Prematuros: um dia por vez

Publicado em 29/11/2019

     

De acordo com a OMS (Organização Mundial de Saúde), nascem 30 milhões de crianças prematuras no mundo, no Brasil são 340 mil. Em 17 de novembro, comemorou-se o Dia Mundial da Prematuridade, que tem como objetivo conscientizar e alertar sobre o número de casos de nascimento de bebês prematuros. Se durante a gestação, a mulher se atentou corretamente aos cuidados e seguiu os cuidados médicos, ainda poderá haver fatores que irão colocar sua gravidez em risco e dar possibilidade de um parto prematuro, como problemas com o colo do útero, estar grávida de gêmeos ou mais, problemas crônicos, como alta pressão arterial, diabetes ou distúrbios de coagulação.
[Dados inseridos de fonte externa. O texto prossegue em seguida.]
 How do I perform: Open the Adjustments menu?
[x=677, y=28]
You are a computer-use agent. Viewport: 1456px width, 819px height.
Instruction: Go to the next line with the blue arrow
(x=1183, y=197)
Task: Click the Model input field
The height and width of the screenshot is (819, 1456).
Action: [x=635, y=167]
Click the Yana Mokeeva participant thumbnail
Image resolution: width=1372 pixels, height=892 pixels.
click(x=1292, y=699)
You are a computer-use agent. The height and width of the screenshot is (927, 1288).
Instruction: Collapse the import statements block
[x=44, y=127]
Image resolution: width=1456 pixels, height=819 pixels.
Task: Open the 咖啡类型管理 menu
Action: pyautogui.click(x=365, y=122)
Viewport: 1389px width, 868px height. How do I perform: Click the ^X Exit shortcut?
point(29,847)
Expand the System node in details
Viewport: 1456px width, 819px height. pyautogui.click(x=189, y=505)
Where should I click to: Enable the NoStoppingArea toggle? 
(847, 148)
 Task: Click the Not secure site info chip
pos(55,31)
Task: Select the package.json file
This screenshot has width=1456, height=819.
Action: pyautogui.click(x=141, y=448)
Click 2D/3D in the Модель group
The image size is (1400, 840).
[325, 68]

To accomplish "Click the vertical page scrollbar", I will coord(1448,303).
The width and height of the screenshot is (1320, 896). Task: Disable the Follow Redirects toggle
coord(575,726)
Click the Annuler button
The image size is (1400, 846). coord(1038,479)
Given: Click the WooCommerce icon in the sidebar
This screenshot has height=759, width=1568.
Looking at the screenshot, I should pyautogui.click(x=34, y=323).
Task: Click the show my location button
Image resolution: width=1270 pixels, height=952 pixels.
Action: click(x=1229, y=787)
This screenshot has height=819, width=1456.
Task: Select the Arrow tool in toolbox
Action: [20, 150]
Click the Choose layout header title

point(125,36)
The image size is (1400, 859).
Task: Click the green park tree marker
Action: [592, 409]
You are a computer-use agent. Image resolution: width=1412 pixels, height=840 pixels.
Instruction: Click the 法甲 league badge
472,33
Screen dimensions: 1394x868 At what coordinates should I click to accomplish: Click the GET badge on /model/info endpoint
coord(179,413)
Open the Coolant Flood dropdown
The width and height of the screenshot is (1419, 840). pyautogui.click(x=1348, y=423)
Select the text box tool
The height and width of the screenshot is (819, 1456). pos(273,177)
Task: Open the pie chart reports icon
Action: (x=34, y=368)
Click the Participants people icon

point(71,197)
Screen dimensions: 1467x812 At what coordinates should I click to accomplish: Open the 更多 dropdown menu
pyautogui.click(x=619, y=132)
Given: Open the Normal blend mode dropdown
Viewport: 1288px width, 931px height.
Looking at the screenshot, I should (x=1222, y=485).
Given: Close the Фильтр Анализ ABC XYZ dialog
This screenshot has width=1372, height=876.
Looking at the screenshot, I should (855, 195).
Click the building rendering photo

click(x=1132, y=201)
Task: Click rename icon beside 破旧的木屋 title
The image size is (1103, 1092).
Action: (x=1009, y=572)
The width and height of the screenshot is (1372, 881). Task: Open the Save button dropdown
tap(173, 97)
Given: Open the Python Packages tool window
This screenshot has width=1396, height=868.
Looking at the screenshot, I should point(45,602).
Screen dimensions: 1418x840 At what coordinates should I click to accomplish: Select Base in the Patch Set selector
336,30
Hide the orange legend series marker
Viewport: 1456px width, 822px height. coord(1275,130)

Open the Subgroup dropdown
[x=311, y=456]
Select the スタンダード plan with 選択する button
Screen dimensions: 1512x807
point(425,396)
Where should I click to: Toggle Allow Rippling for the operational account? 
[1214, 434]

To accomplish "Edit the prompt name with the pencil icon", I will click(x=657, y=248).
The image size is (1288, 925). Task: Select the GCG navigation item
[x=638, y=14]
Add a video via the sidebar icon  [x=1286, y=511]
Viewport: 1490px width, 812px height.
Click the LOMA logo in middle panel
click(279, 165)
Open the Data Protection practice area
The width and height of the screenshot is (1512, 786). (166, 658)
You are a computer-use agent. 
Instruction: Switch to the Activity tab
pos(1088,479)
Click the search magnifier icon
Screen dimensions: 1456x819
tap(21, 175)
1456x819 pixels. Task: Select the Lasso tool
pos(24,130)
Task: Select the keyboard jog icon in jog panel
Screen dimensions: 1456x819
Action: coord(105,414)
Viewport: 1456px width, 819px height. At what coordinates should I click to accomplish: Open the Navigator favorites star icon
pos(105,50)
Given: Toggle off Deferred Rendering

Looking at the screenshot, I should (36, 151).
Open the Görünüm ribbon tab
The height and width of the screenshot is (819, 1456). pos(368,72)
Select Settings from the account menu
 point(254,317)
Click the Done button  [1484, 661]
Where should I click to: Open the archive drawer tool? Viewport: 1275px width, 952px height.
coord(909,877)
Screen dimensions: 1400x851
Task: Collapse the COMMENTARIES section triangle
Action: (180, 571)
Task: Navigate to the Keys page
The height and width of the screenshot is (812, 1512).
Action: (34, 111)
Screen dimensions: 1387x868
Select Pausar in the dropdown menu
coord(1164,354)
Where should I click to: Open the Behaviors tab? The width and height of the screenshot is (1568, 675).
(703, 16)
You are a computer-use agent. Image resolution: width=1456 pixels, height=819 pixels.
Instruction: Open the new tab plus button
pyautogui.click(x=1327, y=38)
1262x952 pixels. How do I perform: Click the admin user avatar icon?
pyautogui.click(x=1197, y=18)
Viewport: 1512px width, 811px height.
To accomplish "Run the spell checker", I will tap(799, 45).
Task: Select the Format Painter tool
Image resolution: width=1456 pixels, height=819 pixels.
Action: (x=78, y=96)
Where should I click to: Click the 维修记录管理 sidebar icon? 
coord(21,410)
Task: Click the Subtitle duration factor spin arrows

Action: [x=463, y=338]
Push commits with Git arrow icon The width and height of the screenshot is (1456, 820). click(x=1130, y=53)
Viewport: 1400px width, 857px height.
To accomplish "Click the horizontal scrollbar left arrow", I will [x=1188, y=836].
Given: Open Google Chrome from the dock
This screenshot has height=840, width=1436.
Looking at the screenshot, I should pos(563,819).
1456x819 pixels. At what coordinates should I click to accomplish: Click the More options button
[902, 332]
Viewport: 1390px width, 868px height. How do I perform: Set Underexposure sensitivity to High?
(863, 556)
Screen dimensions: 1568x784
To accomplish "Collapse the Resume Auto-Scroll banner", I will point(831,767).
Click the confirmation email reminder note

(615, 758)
Ainda assim, há outros fatores que podem contribuir para a prematuridade, como consumo de tabaco, álcool e drogas ilícitas.

De acordo com o pediatra e neonatologista do Hospital e Maternidade Mogi-Mater, Alexandre Netto, um bebê é considerado prematuro quando nasce antes das 37 semanas de gestação. No entanto, os casos mais extremos são das crianças que nascem antes das 28 semanas, que vão necessitar de maiores cuidados neonatais. Entre as características de crianças que nascem nessa condição, estão: desproporção da cabeça em relação ao corpo; pele muito fina, brilhante e rosada; veias visíveis; respiração irregular e músculos mais frágeis.

 

Humanização

Para o especialista, a tecnologia vem ajudado muito nos cuidados nas Unidades de Terapia Intensiva (UTIs) Neonatais, mas o tratamento humanizado tem sido comprovado cientificamente como um dos grandes pilares para o desenvolvimento dos prematuros. “É científico que a humanização da assistência diminui o tempo de internação e acelera a melhora do paciente”, reforça Alexandre. O contato físico também é fundamental para o desenvolvimento do bebê, que logo desde cedo cria um vínculo afetivo com os pais. 

A existência ou não de sequelas a longo prazo depende de cada caso, mas, de modo geral, pode afetar cerca de 30% dos prematuros. “Os bebês podem desenvolver déficit na aprendizagem, distúrbios auditivos e de visão e dificuldades motoras. Em casos mais extremos, é possível haver paralisia cerebral”, explica o médico, reforçando a importância de um atendimento multidisciplinar para acompanhamento da evolução do paciente, principalmente até os oito anos de idade.

 

Para os pais

Nenhum pai ou mãe está preparado para ter um filho prematuro e visitá-lo numa UTI Neonatal. Para quem tem um bebê nessa situação, Alexandre Netto dá um conselho: “É preciso viver um dia de cada vez. Os bebês prematuros demonstram uma grande vontade de viver, então, é hora de comemorar cada vitória, aproveitar todos os dias e não pensar a longo prazo”.